*DATA LISTING*
>>>>
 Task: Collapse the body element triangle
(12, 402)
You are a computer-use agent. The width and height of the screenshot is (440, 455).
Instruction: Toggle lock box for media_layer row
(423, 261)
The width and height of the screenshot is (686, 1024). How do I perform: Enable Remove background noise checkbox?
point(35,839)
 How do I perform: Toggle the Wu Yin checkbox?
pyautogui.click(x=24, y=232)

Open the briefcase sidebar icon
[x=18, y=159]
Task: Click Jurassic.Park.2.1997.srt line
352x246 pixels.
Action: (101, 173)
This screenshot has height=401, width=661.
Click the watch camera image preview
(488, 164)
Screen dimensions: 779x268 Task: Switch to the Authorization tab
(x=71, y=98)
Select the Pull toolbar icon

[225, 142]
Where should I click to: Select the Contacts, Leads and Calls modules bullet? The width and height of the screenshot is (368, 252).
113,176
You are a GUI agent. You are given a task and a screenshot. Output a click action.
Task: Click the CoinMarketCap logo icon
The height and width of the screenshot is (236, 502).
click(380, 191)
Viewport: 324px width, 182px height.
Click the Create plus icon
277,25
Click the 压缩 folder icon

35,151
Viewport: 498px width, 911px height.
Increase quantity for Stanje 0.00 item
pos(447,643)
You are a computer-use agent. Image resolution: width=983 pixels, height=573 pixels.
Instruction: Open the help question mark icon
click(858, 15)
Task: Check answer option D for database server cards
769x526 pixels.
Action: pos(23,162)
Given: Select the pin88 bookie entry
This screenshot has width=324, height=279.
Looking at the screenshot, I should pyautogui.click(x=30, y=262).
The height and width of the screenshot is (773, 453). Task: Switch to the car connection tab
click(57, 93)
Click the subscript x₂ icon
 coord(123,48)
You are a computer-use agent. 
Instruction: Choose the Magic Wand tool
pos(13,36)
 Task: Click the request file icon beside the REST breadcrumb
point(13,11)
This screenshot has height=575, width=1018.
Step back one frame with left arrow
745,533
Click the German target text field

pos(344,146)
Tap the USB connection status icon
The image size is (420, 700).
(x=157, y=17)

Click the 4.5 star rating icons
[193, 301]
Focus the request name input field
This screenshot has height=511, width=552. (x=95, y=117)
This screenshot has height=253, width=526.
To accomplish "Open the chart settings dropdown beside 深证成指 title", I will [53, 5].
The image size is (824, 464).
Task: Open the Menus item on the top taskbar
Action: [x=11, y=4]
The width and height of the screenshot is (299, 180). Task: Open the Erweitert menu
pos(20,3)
<<<<
*EXERCISE BRIEF*
Above are the entries. Copy exactly the part that opens with the line containing "Screen dimensions: 779x268" and closes with the line containing "You are a GUI", and no more.

*ANSWER TO THIS EXERCISE*
Screen dimensions: 779x268 Task: Switch to the Authorization tab
(x=71, y=98)
Select the Pull toolbar icon

[225, 142]
Where should I click to: Select the Contacts, Leads and Calls modules bullet? The width and height of the screenshot is (368, 252).
113,176
You are a GUI agent. You are given a task and a screenshot. Output a click action.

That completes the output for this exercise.